Trying to Accept Change in the Year of the Snake
Last week marked the beginning of the Year of the Snake in the Lunar calendar. I love using snakes in my work, as their symbolism can vary across cultures and contexts. Plus, they’re just fun to draw.
In my self published Wild Seeker Tarot deck, you’ll find snakes in numerous cards - but I’m feeling especially compelled to talk about the ouroboros I used to symbolize the Wheel of Fortune card. There is tension in this card, possibly influenced by my own fraught relationship to change. Water and fire surround the ouroboros, symbolizing the need for balance - either element can extinguish the other depending on their quantity. How do we accept change without also risking total evisceration?

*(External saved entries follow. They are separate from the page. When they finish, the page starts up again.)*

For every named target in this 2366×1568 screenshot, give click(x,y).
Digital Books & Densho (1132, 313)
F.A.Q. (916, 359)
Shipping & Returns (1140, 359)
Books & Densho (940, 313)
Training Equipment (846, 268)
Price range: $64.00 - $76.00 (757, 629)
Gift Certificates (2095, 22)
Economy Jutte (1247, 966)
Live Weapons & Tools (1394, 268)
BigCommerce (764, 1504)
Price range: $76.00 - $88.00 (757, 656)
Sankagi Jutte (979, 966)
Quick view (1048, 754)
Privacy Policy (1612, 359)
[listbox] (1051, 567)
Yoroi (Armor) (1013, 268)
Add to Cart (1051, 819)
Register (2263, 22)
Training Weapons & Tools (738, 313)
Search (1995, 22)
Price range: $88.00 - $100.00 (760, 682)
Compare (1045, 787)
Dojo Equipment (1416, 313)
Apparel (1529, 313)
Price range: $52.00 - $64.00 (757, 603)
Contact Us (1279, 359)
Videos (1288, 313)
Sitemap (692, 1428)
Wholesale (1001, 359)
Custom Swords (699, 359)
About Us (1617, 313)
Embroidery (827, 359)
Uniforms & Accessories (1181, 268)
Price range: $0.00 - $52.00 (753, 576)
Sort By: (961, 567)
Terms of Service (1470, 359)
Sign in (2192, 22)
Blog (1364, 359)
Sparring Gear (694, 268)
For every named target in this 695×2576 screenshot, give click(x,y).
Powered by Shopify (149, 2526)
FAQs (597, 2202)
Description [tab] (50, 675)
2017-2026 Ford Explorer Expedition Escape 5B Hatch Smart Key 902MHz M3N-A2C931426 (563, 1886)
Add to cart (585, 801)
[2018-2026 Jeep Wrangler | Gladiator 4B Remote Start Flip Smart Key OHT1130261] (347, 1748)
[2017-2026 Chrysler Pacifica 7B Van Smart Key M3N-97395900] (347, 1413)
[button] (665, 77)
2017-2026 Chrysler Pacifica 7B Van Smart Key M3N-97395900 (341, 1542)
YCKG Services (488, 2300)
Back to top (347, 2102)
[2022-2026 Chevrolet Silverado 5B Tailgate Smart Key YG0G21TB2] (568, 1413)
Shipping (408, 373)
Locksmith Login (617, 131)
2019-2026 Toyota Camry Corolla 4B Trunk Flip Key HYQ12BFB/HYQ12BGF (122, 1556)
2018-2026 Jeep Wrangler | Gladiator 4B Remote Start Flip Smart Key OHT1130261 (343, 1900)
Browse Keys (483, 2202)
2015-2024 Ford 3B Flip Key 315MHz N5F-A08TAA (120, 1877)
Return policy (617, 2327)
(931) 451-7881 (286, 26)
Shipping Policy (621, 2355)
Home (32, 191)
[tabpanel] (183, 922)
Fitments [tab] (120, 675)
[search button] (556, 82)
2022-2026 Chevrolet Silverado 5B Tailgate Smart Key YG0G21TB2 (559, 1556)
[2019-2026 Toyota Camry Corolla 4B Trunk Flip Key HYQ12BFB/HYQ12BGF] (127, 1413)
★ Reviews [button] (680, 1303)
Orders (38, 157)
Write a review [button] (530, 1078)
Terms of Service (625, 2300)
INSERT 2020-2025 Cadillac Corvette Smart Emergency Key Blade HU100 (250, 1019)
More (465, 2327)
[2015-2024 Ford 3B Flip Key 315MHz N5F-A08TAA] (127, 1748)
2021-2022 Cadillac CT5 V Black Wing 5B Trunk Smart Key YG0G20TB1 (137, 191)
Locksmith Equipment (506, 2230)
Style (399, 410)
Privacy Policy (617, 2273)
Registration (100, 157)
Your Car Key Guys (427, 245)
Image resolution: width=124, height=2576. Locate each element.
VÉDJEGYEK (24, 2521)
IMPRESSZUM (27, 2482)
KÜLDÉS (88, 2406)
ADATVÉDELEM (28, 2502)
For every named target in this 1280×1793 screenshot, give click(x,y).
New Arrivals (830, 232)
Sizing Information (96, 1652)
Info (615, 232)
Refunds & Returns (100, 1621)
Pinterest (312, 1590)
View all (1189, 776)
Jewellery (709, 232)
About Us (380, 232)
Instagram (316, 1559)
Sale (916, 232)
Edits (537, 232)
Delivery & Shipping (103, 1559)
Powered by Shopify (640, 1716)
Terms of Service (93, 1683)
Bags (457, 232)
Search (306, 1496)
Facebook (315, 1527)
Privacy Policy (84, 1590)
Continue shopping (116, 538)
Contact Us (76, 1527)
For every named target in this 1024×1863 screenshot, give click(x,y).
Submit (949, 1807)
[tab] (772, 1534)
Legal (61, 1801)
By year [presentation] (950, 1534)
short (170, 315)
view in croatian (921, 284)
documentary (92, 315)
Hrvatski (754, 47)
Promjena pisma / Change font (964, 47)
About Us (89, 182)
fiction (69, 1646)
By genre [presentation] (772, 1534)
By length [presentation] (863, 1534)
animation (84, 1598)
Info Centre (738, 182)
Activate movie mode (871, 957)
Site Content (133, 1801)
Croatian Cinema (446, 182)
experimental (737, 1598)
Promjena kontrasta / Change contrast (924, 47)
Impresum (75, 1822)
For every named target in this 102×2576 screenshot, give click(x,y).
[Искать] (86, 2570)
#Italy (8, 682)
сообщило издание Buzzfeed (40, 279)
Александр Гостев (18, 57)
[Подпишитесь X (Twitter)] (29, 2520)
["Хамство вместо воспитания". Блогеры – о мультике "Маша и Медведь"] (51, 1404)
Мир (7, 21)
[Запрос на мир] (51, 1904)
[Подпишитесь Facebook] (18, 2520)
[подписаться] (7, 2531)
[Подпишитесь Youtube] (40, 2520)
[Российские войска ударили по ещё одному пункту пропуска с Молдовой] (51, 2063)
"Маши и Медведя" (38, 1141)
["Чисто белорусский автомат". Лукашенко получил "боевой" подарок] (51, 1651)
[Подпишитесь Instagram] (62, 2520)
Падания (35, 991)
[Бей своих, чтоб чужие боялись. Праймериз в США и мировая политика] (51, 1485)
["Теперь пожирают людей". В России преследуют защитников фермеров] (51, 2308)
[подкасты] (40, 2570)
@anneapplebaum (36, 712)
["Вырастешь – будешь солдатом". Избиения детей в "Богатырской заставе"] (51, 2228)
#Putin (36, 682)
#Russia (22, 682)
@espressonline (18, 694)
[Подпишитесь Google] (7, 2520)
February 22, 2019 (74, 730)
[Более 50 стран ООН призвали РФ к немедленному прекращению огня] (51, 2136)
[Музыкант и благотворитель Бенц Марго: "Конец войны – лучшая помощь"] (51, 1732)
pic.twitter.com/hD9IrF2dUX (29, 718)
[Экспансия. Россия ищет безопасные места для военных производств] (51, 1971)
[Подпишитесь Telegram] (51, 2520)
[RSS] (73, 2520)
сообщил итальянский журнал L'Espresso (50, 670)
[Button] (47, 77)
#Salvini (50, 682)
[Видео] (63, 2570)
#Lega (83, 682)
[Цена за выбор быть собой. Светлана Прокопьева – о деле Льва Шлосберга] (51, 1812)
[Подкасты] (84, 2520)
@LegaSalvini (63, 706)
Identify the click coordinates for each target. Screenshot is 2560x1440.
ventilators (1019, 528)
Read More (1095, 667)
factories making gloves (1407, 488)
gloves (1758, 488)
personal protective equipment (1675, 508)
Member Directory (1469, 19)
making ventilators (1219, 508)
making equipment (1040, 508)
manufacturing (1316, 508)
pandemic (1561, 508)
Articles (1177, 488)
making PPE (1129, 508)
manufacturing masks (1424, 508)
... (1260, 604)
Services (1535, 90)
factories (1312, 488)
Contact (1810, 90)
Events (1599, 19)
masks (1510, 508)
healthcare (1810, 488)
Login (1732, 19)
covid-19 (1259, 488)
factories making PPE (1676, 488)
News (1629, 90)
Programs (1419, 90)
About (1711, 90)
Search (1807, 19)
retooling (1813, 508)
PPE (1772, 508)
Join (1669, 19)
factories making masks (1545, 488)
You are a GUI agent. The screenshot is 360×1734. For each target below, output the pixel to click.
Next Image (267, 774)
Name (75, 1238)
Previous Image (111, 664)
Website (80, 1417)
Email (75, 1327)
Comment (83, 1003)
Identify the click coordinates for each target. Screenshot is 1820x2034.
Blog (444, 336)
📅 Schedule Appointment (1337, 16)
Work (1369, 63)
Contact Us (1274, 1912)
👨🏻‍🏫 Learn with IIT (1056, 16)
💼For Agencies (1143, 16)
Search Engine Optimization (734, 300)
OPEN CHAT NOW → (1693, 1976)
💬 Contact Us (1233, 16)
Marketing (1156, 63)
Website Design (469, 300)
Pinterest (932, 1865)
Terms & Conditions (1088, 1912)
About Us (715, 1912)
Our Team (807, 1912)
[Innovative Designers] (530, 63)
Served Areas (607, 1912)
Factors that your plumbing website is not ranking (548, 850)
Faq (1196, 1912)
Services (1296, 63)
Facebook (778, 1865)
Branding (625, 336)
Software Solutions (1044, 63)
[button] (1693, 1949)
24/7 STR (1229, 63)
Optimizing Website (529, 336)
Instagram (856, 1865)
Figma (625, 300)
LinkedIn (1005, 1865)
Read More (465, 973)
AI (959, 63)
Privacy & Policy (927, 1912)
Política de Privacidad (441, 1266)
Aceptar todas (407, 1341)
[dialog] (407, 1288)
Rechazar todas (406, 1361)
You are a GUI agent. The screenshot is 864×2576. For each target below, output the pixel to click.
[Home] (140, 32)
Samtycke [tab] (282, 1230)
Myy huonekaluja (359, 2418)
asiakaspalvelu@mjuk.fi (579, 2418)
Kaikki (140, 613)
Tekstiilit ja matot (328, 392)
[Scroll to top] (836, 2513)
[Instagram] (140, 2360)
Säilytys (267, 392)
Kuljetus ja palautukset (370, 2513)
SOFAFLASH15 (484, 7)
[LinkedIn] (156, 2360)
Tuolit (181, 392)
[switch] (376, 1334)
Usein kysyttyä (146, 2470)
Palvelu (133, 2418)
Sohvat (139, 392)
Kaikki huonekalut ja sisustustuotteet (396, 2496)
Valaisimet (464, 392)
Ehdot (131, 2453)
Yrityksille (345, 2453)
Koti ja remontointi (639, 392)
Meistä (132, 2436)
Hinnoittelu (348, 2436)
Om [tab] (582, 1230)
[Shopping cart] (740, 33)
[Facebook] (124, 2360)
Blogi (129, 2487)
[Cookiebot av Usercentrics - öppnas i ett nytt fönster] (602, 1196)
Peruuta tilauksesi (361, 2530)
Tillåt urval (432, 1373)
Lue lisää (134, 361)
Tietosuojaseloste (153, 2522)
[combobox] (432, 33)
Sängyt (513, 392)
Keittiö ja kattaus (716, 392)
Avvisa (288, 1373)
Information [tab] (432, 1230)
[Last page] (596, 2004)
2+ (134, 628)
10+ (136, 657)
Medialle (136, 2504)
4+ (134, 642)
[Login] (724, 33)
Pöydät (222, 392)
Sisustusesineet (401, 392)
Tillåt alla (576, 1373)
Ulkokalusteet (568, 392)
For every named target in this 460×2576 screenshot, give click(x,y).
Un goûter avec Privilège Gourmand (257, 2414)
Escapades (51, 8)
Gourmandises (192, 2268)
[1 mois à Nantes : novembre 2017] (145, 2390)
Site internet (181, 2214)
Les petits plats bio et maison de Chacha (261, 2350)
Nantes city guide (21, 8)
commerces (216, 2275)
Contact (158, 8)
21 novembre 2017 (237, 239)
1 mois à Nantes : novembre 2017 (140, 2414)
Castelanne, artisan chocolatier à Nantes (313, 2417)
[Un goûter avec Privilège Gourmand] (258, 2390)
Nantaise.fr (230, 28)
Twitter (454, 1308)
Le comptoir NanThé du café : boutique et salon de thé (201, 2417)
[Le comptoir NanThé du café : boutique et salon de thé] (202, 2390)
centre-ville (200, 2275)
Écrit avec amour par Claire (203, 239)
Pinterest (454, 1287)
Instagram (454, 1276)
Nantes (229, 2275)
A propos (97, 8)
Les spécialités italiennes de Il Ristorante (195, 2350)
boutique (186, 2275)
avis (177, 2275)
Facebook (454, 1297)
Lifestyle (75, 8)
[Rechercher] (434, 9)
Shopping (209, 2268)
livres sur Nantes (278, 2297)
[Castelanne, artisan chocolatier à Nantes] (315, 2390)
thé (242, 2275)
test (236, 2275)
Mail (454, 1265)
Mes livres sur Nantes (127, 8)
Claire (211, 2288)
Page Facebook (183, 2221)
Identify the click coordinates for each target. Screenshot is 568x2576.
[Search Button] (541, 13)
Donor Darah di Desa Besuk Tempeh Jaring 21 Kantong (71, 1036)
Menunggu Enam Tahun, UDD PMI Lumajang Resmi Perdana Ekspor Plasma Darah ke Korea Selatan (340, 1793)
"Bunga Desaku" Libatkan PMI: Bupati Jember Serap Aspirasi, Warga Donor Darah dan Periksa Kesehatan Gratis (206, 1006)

The ouroboros consumes itself, in a constant state of destruction and rebirth. We must shed layers of our old self so that we can better adapt to new circumstances. The description for the Wheel of Fortune that I wrote in the Wild Seeker Tarot booklet says:
“In life’s great mystery, change is the only constant. Trust in the cycles of life, and learn to surrender to their unpredictable nature. Everything is temporary – both joy and sorrow will arrive on their own timeline. As the wheel turns, new seasons come and go, celebrations and challenges shifting together. The changes you are currently experiencing will bring you into deeper alignment with your truest self. The energy that you release into the world is what will return to you.” - The Wild Seeker Tarot
In the last few weeks, it feels like change is coming at breakneck speed. I’m reminded of the brief period I sought counseling from an Acceptance and Commitment therapist at the beginning of the pandemic. I’ll spare you the details, but I was struggling with repeated patterns that kept coming up in my relationships (plus, you know, pandemic). I had spent years doing all the self help and therapy and podcasts trying to break free of these patterns, only to find myself in different versions of the same scenario over and over again.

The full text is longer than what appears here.